「チャットGPT」が日本社会の病弊を断ち切る? 知的分野に与える影響を考える
活力が枯渇ぎみの日本の知的組織
とはいえ、僕にも苦手な文章がある。行政に使われる文書は、読んでもよく理解できないものがあり、文科省などへの申請の文書をつくるのも苦手だ。官僚もしくは官僚を養成する大学の出身者はこれが得意なのだ。そういう文書は、言葉に書き手のたましいがこもっていないという点で、もともとAI的なのではないか。 日本の大学や研究所などの組織は、官僚機構によって統括されていることが多く、研究、開発、教育などの運営そのものがAI的(過去のデータの積み上げの中から最適解を導き出す)だといえないだろうか。明治維新以来、日本の大学と研究機関は、ヨーロッパの学問を基準に、旧帝国大学を頂点とする家元制度のようにピラミッド化されており、その内部の評価基準は、独創的であるかどうかということではなく、欠点がないかどうかということである。
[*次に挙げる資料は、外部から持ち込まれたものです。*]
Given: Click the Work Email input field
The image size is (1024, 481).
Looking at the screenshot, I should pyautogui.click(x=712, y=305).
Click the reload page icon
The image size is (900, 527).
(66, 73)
もっといえば、その時点における日本の専門分野における権威の常識に反していないかということである。学問の世界にも、いわゆる「忖度」が横行するのだ。 知的組織に限らず日本社会の仕組みは、集団で努力することによって性能と効率を上げることには向いているが、まったく新しいものをつくりだすことには向いていない。アメリカなどと比べて、個人的独創に対する評価が低すぎる。素晴らしい研究開発も、会社や研究所の利益にはなるが、個人の利益にはならず、せいぜい少し出世するか、社長や所長の名で感謝状と報奨金を与えられる程度である。 戦後しばらくは知的分野も実力主義であったが、時代を経るにしたがって、官僚化傾向が強くなっている。何事も形式と前例にしたがう江戸時代に逆行しているようにも思える。日本経済の長期凋落傾向の根本原因はここにあるのではないか。 最近(大学改革以後)は天下り先として大学にポストをえる官僚も多い。行政職と研究教育職の境が曖昧になっている。教授会を骨抜きにした(昔あった「大学の自治」という言葉は現在ほとんど死語である)のはそのためだったのかとかんぐりたくなる。逆に優秀な研究者が、複雑な管理業務や、当たり障りのない結論を出す無駄な委員会に忙殺されてしまうケースも多い。つまり日本の知的組織はすでに活力が枯渇ぎみなのだ。